[Entries on target coordinates]
* start *

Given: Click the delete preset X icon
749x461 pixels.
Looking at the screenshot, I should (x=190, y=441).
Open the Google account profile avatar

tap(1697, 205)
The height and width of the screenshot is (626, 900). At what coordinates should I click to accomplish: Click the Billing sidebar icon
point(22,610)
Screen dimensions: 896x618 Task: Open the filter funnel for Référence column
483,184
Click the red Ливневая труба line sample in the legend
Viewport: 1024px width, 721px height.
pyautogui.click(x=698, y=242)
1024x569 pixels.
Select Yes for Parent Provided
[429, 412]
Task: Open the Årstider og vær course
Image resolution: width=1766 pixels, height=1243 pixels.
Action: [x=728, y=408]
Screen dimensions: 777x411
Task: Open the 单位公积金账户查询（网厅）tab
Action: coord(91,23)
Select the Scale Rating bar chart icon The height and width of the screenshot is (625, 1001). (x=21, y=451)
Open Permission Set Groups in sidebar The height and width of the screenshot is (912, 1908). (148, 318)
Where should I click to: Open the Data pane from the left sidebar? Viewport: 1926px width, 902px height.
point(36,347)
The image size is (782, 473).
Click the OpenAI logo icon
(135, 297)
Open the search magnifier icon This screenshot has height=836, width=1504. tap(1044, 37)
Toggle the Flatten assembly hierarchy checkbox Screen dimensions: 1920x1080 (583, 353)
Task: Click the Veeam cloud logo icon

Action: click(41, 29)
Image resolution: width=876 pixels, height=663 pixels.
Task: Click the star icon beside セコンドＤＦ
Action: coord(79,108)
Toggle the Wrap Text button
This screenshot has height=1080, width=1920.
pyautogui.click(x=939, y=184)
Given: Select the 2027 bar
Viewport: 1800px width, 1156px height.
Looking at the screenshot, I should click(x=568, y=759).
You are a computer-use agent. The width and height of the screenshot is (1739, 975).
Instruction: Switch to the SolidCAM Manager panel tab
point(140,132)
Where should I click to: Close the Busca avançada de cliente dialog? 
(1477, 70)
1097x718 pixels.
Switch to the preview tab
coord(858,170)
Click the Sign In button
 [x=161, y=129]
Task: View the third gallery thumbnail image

* end *

** Written request **
Copy out every line of the listing above, word for word.

** The solution **
Given: Click the delete preset X icon
749x461 pixels.
Looking at the screenshot, I should (x=190, y=441).
Open the Google account profile avatar

tap(1697, 205)
The height and width of the screenshot is (626, 900). At what coordinates should I click to accomplish: Click the Billing sidebar icon
point(22,610)
Screen dimensions: 896x618 Task: Open the filter funnel for Référence column
483,184
Click the red Ливневая труба line sample in the legend
Viewport: 1024px width, 721px height.
pyautogui.click(x=698, y=242)
1024x569 pixels.
Select Yes for Parent Provided
[429, 412]
Task: Open the Årstider og vær course
Image resolution: width=1766 pixels, height=1243 pixels.
Action: [x=728, y=408]
Screen dimensions: 777x411
Task: Open the 单位公积金账户查询（网厅）tab
Action: coord(91,23)
Select the Scale Rating bar chart icon The height and width of the screenshot is (625, 1001). (x=21, y=451)
Open Permission Set Groups in sidebar The height and width of the screenshot is (912, 1908). (148, 318)
Where should I click to: Open the Data pane from the left sidebar? Viewport: 1926px width, 902px height.
point(36,347)
The image size is (782, 473).
Click the OpenAI logo icon
(135, 297)
Open the search magnifier icon This screenshot has height=836, width=1504. tap(1044, 37)
Toggle the Flatten assembly hierarchy checkbox Screen dimensions: 1920x1080 (583, 353)
Task: Click the Veeam cloud logo icon

Action: click(41, 29)
Image resolution: width=876 pixels, height=663 pixels.
Task: Click the star icon beside セコンドＤＦ
Action: coord(79,108)
Toggle the Wrap Text button
This screenshot has height=1080, width=1920.
pyautogui.click(x=939, y=184)
Given: Select the 2027 bar
Viewport: 1800px width, 1156px height.
Looking at the screenshot, I should click(x=568, y=759).
You are a computer-use agent. The width and height of the screenshot is (1739, 975).
Instruction: Switch to the SolidCAM Manager panel tab
point(140,132)
Where should I click to: Close the Busca avançada de cliente dialog? 
(1477, 70)
1097x718 pixels.
Switch to the preview tab
coord(858,170)
Click the Sign In button
 [x=161, y=129]
Task: View the third gallery thumbnail image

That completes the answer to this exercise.